§ TRAVAIL DEMANDÉ
A. Dans le reportage sur Clichy-sous-Bois, de quel pays Waltar dit-il venir ?
B. Poursuivez, s'il vous plaît, le reportage sur Clichy-sous-Bois après sa dernière phrase.

Dix ans après les émeutes : à Clichy-sous-Bois, "c'est pire qu'avant"

Anaïs Condomines
Publié le 27 octobre 2015 à 8h25
Dix ans après les émeutes : à Clichy-sous-Bois, "c'est pire qu'avant"

REPORTAGE – Dix ans après l’embrasement des banlieues, metronews est parti à la rencontre des habitants du Chêne Pointu, ce quartier de Clichy-sous-Bois (Seine-Saint-Denis) dans lequel vivait Zyed, l’un des deux adolescents dont la mort a déclenché les trois semaines d’émeutes.

Ils veillent sur leur ancien quartier. Placardés en photo grandeur nature sur les panneaux d’affichage de Clichy-sous-Bois, tout autour de la cité du chêne Pointu, Zyed et Bouna sont revenus là où tout a commencé. Ce mardi 27 octobre, voilà dix ans jour pour jour que les deux adolescents sont décédés dans un transformateur EDF, en tentant d’échapper à des policiers. Un drame qui a ouvert la voie à trois semaines d’émeutes et de violences dans les banlieues françaises. Leurs portraits en noir et blanc, souriants pour toujours, contrastent avec les couleurs automnales des quelques arbres de la cité et le brun crasseux des stores en bien mauvais état qui s’alignent sur les façades des tours.

En 2005, les images des banlieues à feu et à sang ont interpellé la France entière. Les politiques de l’époque, visiblement concernés, ont tous défilé au milieu des tours, assurant que dorénavant, tout serait différent. De ces promesses, il ne reste plus que des souvenirs, ou presque. Au Chêne Pointu, en tout cas, on a plus que jamais l’impression d’avoir été oubliés. Waltar, 36 ans, habite le quartier depuis cinq années. Le regard tranquille, le ton résigné, il constate : "Ici, c’est pire qu’en Afrique. Au Nigéria, d’où je viens, je ne connais pas de quartier aussi terrible. Regardez l’état des tours !" s’exclame-t-il en levant le nez.

§ DONNÉES EXTRAITES
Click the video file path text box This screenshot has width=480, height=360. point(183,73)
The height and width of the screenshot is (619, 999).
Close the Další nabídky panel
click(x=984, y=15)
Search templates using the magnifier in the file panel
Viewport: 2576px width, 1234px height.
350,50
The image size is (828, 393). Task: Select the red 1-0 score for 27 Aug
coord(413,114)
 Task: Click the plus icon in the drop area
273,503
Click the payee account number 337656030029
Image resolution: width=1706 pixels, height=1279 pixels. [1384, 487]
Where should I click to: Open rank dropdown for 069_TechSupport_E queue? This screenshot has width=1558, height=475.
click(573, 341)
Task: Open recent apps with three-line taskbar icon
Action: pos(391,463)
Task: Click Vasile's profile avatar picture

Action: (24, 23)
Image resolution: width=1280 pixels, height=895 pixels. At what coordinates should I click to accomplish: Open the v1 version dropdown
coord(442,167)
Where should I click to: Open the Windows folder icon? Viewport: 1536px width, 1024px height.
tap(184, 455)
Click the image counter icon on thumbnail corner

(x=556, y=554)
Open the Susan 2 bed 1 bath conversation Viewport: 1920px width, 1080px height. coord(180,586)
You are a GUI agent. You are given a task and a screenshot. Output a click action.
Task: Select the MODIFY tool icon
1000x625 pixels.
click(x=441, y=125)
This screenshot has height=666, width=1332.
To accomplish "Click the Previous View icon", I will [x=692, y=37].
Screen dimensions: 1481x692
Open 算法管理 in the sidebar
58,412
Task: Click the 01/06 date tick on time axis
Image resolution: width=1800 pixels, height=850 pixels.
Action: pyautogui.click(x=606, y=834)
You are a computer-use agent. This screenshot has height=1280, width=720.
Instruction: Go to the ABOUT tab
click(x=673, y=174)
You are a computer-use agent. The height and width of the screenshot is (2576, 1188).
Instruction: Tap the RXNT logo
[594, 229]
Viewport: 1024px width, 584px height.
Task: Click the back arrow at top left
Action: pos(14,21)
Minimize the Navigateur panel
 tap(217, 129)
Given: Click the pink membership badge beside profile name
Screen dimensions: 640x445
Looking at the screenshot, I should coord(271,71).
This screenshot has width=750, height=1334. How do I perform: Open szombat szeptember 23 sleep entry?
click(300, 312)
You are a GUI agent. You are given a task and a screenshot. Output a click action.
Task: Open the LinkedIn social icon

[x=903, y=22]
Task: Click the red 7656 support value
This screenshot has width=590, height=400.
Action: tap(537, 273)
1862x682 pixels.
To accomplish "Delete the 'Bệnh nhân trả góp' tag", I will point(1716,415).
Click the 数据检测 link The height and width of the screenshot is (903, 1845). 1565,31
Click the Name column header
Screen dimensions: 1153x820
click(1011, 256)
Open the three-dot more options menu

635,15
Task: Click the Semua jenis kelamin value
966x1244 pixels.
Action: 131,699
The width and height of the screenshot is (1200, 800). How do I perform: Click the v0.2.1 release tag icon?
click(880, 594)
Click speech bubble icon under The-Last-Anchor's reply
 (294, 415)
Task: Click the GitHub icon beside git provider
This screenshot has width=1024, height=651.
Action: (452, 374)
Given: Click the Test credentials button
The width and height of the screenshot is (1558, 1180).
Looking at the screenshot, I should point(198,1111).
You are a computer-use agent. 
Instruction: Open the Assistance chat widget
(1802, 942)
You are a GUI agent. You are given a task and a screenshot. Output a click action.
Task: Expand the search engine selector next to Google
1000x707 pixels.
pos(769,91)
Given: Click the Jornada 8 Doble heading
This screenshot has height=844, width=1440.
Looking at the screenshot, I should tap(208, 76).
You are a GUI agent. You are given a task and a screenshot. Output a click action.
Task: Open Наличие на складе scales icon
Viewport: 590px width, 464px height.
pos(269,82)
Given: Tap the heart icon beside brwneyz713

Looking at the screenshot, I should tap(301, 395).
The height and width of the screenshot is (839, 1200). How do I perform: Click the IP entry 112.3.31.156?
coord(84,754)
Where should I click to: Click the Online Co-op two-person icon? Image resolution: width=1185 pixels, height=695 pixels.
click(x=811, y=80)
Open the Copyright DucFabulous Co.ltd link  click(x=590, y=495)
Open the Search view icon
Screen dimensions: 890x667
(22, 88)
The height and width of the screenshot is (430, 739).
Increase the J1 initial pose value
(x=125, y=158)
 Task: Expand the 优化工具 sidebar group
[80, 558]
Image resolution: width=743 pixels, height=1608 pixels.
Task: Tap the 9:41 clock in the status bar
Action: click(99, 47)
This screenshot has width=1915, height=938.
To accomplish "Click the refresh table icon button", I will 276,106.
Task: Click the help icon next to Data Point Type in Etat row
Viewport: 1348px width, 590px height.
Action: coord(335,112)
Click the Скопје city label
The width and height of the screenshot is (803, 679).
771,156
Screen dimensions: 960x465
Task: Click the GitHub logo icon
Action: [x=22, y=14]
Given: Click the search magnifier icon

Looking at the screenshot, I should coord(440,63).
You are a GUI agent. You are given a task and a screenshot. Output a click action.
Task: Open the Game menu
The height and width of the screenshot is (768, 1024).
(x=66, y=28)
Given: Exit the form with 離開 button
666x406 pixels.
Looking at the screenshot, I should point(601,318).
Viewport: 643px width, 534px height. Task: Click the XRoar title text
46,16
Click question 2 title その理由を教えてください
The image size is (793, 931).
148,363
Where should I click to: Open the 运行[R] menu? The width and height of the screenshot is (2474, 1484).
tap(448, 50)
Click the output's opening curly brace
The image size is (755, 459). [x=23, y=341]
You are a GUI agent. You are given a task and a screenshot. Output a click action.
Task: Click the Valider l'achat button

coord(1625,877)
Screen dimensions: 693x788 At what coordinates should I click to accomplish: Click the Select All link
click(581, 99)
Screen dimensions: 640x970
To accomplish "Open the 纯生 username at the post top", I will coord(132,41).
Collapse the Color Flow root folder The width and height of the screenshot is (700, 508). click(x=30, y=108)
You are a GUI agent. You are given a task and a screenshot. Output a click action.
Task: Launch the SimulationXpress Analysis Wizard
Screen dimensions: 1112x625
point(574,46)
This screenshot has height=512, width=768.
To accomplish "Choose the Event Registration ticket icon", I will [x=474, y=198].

§ RÉSULTATS PAR TÂCHE
A. Du Nigéria.

B.
Des bennes et des rats

Au sol, autour de lui, les bennes à ordures débordent, attirant les rats qui n’attendent guère la tombée du jour pour se montrer. Non loin de là, en ce vendredi après-midi, un groupe de jeunes enfants jouent au ballon. "Les petits, ils vont à l’école quand ils veulent. Et quand ils se décident, ils ne prennent même pas la peine de s’habiller pour y aller. Ils traînent, ils restent dans la rue jusqu’à 22h, 23h." Waltar, lui, n’a pas d’enfants, mais il se sent bien désolé pour ceux qui grandissent ici. "On dit que les enfants sont les leaders de demain, mais eux, ils n’ont pas d’espoir. Je peux vous le dire, à Clichy, c’est pire qu’avant."


 


Au Chêne Pointu, les visages de Zyed et Bouna ne sont pas oubliés.
Au Chêne Pointu, les visages de Zyed et Bouna ne sont pas oubliés. - AC / Metronews

Et pourtant, au pied des barres, malgré l’inertie et ce qui ressemble fort à un abandon total, certains refusent de rester immobiles. La mission Mars (médiation, animation, réussite sociale) a pour but de sortir les jeunes de l’ennui à travers des activités sportives, des moments de fête autour du Ramadan et des partenariats éducatifs. Elle a vu le jour en mars 2015 à l’initiative d’enfants du quartier. Memouna, 27 ans, est de ceux-là. Nous la retrouvons dans une arrière-boutique du centre commercial, dalle désossée trônant au milieu de la cité. De part et d’autre d’un long couloir de carrelage blanc traversé de courants d’air s’égrènent quelques magasins d’habillement et, adossés au mur, des copains qui fument entre eux. Memouna a la poignée de main franche, de larges épaules de sportive et les cheveux noirs relevés en queue de cheval. Pour s’occuper pleinement de l’association, elle a choisi de quitter son emploi dans la restauration. "Ma mère a pété un plomb !" lance-t-elle. "Mais après les émeutes, tout le monde a pensé : ‘dans les cités, y’a que des casseurs’. Il faut montrer que c’est pas vrai."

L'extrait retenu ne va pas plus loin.